**What is asked**
Retype every one of the following rows word for word, changing nothing.

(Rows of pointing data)

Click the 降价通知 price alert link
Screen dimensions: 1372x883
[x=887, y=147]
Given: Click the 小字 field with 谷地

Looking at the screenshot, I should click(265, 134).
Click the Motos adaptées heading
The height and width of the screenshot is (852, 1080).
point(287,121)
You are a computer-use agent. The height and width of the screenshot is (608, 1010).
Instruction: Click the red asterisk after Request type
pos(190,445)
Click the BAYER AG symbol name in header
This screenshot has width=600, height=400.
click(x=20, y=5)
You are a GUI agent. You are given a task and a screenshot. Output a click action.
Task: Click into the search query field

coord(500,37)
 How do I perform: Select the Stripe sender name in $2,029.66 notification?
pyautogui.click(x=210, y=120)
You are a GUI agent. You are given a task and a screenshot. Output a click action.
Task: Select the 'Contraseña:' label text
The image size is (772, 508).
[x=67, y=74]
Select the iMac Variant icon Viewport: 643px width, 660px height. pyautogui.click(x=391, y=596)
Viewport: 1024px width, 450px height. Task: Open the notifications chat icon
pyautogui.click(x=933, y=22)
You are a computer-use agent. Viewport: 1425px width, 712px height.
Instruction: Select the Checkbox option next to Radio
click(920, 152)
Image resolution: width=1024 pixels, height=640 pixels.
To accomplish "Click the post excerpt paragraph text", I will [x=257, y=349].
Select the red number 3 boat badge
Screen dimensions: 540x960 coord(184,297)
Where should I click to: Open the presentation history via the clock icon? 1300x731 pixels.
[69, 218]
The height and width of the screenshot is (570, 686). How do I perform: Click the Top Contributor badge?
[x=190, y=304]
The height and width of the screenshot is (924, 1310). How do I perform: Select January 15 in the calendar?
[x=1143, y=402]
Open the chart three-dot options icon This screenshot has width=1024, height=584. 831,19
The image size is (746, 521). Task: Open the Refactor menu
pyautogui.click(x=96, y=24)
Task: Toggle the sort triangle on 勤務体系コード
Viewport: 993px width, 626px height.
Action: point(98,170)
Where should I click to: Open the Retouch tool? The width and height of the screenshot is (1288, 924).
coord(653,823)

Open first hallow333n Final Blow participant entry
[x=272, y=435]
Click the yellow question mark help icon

**Task result**
Click the 降价通知 price alert link
Screen dimensions: 1372x883
[x=887, y=147]
Given: Click the 小字 field with 谷地

Looking at the screenshot, I should click(265, 134).
Click the Motos adaptées heading
The height and width of the screenshot is (852, 1080).
point(287,121)
You are a computer-use agent. The height and width of the screenshot is (608, 1010).
Instruction: Click the red asterisk after Request type
pos(190,445)
Click the BAYER AG symbol name in header
This screenshot has width=600, height=400.
click(x=20, y=5)
You are a GUI agent. You are given a task and a screenshot. Output a click action.
Task: Click into the search query field

coord(500,37)
 How do I perform: Select the Stripe sender name in $2,029.66 notification?
pyautogui.click(x=210, y=120)
You are a GUI agent. You are given a task and a screenshot. Output a click action.
Task: Select the 'Contraseña:' label text
The image size is (772, 508).
[x=67, y=74]
Select the iMac Variant icon Viewport: 643px width, 660px height. pyautogui.click(x=391, y=596)
Viewport: 1024px width, 450px height. Task: Open the notifications chat icon
pyautogui.click(x=933, y=22)
You are a computer-use agent. Viewport: 1425px width, 712px height.
Instruction: Select the Checkbox option next to Radio
click(920, 152)
Image resolution: width=1024 pixels, height=640 pixels.
To accomplish "Click the post excerpt paragraph text", I will [x=257, y=349].
Select the red number 3 boat badge
Screen dimensions: 540x960 coord(184,297)
Where should I click to: Open the presentation history via the clock icon? 1300x731 pixels.
[69, 218]
The height and width of the screenshot is (570, 686). How do I perform: Click the Top Contributor badge?
[x=190, y=304]
The height and width of the screenshot is (924, 1310). How do I perform: Select January 15 in the calendar?
[x=1143, y=402]
Open the chart three-dot options icon This screenshot has width=1024, height=584. 831,19
The image size is (746, 521). Task: Open the Refactor menu
pyautogui.click(x=96, y=24)
Task: Toggle the sort triangle on 勤務体系コード
Viewport: 993px width, 626px height.
Action: point(98,170)
Where should I click to: Open the Retouch tool? The width and height of the screenshot is (1288, 924).
coord(653,823)

Open first hallow333n Final Blow participant entry
[x=272, y=435]
Click the yellow question mark help icon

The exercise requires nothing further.